As regras do WRC 2023 mudam pouco, fazendo um resumo, o WRC2 Júnior foi rebatizado Challenger, a WRC Masters abre-se aos Rally2/3/3/4/5 e R-GT.
Há alterações nas pontuações no WRC2. A quantidade de pneus para cada rali será simplificada, os organizadores são agora obrigados a ter Zonas HEV a mais de 10km dos troços de modo a permitir a regeneração normal das baterias.
Em 2023, por cada troço falhado devido a uma questão técnica que tenha a ver com o sistema híbrido, a penalização passa a 2 minutos em vez de 10 minutos. A Assistência dos carros P1 que tenham abandonado a prova passa a poder ser reparado em 4 horas, ao invés de três (incluindo os 45m de flexi-service e qualquer atraso máximo permitido entre dois controlos de tempo).
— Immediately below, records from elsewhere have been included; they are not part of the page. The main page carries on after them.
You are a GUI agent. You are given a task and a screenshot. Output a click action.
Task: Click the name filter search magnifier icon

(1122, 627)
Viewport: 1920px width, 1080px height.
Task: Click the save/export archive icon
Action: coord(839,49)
No entanto, todos os carros devem ser recolocados no Parque Fechado pelo menos 4 horas antes do início da secção seguinte após um reagrupamento noturno. Deixa de haver assistência matinal nos ralis de terra, os carros P1 são limitados a uma janela de duas horas no flexi-service noturno, os dias de teste passam de 28 para 21, para cada equipa de fábrica.
Por fim, uma boa notícia para os adeptos: passa a ser exigida uma Câmara de Alta Velocidade nos P1 o que significa que as imagens onboard vão ser bem melhores…
Quanto às alterações ao calendário, o detalhe pode lê-lo em separado, mas serão treze ralis, nove na Europa e quatro fora, um na América do norte, outro na América do Sul, um em África, outro na Ásia. Regressam o México e o Chile e a novidade absoluta é o Rali da Europa Central.